Ting filed a petition with the Taipei District Court around 3:15 a.m. Sunday, demanding the court seal up the ballot boxes and a voter roster in the Taipei mayoral election held a day earlier in preparation for a vote recount.

After Ting's petition, the district court cited the Civil Servants Election and Recall Act as saying in a ruling issued at around 6 a.m. that the KMT candidate should pay a certain amount of deposits within 24 hours or his petition will be turned down.

In this case, as a total of 1,427,643 ballots were cast in the mayoral election in Taipei, Ting will have to pay NT$4,282,929 (US$138,606) as deposits for the vote account, as each vote costs NT$3 in the recount.

Before the petition, Ting had vowed to file a lawsuit to invalidate the mayoral election result just 12 minutes before the Central Election Commission (CEC) released the official result of the election at 2:36 a.m.
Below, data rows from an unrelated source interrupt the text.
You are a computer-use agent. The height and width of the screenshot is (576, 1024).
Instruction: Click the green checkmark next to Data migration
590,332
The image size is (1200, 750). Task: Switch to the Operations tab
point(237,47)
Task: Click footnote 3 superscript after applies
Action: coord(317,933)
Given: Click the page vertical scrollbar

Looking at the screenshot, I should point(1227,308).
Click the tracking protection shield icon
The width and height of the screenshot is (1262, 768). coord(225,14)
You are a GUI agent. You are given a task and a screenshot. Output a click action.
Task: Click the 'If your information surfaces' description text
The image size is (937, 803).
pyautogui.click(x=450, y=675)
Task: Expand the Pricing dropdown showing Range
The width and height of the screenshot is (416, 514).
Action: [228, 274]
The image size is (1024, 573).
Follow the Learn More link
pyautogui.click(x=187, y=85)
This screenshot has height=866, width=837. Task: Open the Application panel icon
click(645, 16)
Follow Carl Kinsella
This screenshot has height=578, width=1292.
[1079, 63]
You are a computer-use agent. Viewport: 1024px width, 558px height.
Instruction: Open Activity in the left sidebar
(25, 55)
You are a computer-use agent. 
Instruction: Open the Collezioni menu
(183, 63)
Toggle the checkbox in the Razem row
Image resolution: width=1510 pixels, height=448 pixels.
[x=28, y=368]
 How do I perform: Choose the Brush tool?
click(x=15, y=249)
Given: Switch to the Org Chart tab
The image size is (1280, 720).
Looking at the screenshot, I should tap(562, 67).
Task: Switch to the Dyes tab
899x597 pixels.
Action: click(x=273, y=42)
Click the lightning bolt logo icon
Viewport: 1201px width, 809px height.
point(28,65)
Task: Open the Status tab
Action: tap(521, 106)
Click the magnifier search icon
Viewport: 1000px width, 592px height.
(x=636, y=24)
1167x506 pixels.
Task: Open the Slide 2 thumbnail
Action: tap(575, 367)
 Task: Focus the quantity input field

Sunday.

The result showed that incumbent Taipei Mayor Ko Wen-je (柯文哲), an independent candidate, won re-election by a razor-thin margin of 0.23 percent, or 3,254 votes in the Saturday local "nine-in-one" government elections.

Ko received 580,820 votes, or 41.05 percent of the votes cast, against Ting's 577,566 votes (40.82 percent). Yao Wen-chih (姚文智) of the Democratic Progressive Party (DPP) received 244,641 votes, or 17.29 percent.

In response to Ting, Ko said he was not aware of any irregularity in the election process but emphasized that he respected Ting's right to take legal action.

Due to the inclusion of 10 referendums in Saturday's elections, long lines were observed in many polling stations across the country, with many voters saying they waited for more than two hours to cast their ballots.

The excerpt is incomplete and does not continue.